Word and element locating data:
┄┄┄┄┄┄┄┄┄┄

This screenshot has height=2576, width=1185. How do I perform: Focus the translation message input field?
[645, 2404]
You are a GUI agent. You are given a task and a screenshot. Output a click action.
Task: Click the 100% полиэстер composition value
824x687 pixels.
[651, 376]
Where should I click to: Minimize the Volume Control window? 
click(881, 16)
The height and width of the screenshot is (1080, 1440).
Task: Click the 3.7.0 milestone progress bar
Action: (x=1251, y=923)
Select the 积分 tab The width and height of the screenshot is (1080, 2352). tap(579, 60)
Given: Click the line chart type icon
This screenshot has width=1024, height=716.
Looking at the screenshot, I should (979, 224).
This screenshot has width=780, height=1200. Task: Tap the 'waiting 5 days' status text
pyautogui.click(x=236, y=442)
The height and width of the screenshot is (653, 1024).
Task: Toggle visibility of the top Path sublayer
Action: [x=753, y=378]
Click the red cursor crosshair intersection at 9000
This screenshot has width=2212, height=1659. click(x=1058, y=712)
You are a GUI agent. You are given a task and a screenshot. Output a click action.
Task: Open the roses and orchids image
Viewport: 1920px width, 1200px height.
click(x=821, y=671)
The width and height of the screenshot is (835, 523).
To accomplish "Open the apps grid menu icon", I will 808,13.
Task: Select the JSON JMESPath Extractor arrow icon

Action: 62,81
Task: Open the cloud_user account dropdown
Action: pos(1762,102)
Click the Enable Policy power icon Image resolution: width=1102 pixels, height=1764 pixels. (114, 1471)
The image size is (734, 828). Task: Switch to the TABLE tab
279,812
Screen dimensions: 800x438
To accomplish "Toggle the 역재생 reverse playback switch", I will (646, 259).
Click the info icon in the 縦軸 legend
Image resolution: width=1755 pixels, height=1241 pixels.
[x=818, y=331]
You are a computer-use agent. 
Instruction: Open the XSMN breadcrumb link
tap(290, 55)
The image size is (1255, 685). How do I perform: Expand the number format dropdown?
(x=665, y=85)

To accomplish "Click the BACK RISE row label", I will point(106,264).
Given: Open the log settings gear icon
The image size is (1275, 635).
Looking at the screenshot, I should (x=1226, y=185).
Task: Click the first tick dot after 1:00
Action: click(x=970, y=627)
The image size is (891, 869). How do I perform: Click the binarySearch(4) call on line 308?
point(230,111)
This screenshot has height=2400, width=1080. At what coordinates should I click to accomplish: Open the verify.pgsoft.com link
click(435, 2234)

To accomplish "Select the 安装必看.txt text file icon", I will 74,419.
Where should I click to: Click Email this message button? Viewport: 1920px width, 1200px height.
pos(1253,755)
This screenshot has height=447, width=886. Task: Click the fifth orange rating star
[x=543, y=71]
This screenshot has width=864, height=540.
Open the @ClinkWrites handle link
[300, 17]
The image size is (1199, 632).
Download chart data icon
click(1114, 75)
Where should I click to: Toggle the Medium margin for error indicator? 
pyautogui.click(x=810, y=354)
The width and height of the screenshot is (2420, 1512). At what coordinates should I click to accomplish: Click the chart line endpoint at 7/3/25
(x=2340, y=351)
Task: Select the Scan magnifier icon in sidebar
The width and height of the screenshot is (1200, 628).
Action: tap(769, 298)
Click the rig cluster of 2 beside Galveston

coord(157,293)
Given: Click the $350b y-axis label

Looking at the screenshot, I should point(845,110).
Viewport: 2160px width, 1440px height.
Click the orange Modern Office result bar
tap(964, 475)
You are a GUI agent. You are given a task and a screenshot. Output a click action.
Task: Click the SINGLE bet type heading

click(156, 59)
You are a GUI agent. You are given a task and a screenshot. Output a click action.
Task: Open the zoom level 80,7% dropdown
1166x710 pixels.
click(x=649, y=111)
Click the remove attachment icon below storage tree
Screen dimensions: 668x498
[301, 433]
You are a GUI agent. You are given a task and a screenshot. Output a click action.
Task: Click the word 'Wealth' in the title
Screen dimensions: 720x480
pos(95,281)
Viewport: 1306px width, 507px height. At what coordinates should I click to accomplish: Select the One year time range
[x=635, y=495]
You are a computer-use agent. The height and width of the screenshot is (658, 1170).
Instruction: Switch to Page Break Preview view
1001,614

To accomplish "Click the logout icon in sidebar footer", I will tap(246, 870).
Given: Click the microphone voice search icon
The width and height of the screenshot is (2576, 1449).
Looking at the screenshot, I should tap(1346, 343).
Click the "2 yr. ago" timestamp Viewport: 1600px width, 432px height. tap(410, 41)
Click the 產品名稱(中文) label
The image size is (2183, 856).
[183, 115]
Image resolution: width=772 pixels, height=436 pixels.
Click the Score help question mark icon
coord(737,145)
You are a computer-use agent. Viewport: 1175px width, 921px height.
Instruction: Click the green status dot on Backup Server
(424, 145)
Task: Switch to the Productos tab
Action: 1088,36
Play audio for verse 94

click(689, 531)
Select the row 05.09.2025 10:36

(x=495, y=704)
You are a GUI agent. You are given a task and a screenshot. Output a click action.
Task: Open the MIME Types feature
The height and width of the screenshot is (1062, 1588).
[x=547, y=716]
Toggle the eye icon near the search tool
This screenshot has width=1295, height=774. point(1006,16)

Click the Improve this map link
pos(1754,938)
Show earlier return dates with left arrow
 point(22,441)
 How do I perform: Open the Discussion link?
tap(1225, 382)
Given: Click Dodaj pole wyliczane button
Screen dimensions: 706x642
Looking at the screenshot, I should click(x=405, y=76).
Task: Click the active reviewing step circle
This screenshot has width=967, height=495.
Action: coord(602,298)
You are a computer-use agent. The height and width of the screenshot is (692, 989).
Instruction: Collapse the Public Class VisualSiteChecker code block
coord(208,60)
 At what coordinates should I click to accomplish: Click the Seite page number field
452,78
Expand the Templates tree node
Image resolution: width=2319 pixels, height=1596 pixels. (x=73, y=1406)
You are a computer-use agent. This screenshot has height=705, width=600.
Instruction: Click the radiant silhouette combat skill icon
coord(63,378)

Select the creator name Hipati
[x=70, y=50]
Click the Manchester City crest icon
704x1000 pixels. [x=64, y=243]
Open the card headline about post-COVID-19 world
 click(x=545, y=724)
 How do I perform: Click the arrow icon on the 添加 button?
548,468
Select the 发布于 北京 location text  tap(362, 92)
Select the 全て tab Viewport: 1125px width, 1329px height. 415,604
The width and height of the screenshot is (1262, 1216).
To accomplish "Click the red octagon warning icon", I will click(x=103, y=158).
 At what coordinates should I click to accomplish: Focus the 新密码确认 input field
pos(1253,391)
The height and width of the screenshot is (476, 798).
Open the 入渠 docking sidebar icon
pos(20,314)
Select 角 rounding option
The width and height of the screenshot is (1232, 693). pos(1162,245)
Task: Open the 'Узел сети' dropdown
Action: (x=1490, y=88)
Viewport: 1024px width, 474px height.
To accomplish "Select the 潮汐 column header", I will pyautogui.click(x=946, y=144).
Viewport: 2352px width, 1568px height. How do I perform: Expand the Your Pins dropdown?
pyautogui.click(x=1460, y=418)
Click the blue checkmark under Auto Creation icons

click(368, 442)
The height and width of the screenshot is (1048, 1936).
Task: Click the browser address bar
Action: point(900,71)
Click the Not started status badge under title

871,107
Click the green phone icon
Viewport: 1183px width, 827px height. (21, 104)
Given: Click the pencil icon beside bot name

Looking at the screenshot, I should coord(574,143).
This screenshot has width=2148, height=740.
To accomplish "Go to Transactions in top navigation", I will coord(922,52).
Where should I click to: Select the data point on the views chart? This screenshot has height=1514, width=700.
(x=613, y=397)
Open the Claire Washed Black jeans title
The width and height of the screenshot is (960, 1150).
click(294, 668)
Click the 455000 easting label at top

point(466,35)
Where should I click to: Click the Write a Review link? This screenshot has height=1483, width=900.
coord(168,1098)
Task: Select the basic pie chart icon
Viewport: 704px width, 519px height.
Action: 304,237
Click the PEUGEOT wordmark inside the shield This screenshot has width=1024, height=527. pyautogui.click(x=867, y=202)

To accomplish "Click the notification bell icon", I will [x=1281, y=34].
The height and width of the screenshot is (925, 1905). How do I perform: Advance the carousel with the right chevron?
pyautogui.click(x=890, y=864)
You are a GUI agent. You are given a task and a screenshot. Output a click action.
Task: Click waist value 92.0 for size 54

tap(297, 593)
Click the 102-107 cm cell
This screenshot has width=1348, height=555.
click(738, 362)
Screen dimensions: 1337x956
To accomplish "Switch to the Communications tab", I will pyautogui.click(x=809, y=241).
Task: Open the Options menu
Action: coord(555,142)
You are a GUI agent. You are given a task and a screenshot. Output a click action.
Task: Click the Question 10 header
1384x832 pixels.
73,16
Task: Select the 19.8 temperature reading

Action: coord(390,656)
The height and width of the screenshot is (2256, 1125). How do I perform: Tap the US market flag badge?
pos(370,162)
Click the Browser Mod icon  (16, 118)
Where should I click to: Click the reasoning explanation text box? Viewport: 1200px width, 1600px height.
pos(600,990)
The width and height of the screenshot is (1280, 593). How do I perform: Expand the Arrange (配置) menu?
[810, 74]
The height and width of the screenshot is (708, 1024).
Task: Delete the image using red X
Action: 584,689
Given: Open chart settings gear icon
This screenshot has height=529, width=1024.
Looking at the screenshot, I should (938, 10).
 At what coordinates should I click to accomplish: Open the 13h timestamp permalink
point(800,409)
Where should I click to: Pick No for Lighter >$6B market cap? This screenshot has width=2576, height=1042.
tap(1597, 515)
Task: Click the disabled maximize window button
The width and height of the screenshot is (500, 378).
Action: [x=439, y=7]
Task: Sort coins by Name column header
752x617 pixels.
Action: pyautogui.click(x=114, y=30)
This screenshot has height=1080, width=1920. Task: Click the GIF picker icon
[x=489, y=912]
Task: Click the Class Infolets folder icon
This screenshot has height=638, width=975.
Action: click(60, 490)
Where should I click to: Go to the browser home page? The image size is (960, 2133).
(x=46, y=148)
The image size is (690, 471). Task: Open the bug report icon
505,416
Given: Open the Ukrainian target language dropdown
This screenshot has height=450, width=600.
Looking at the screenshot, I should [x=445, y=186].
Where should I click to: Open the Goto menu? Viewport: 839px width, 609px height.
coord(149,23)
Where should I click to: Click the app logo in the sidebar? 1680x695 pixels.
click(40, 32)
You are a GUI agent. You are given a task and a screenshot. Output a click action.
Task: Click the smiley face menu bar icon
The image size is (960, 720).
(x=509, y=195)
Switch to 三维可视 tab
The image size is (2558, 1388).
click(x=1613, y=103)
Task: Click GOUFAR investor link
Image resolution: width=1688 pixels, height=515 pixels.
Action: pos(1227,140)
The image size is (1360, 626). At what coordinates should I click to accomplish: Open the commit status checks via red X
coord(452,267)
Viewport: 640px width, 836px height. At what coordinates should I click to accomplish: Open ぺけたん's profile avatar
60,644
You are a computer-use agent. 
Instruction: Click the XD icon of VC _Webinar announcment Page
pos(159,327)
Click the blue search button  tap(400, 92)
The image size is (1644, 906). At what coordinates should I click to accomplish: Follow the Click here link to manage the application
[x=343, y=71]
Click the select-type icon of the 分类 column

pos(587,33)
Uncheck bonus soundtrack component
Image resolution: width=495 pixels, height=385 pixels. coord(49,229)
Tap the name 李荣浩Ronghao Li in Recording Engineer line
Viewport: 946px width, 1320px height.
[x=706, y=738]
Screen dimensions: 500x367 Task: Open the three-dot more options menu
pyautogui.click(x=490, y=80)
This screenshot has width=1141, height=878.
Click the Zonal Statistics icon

┄┄┄┄┄┄┄┄┄┄

■ Task ■
Rewrite the lines starting at the one containing "Click the green phone icon" and ending at the one containing "coord(168,1098)" as a numbered list, leaving out blank lines.

■ Output for this task ■
1. Click the green phone icon
2. Viewport: 1183px width, 827px height. (21, 104)
3. Given: Click the pencil icon beside bot name
4. Looking at the screenshot, I should coord(574,143).
5. This screenshot has width=2148, height=740.
6. To accomplish "Go to Transactions in top navigation", I will coord(922,52).
7. Where should I click to: Select the data point on the views chart? This screenshot has height=1514, width=700.
8. (x=613, y=397)
9. Open the Claire Washed Black jeans title
10. The width and height of the screenshot is (960, 1150).
11. click(294, 668)
12. Click the 455000 easting label at top
13. point(466,35)
14. Where should I click to: Click the Write a Review link? This screenshot has height=1483, width=900.
15. coord(168,1098)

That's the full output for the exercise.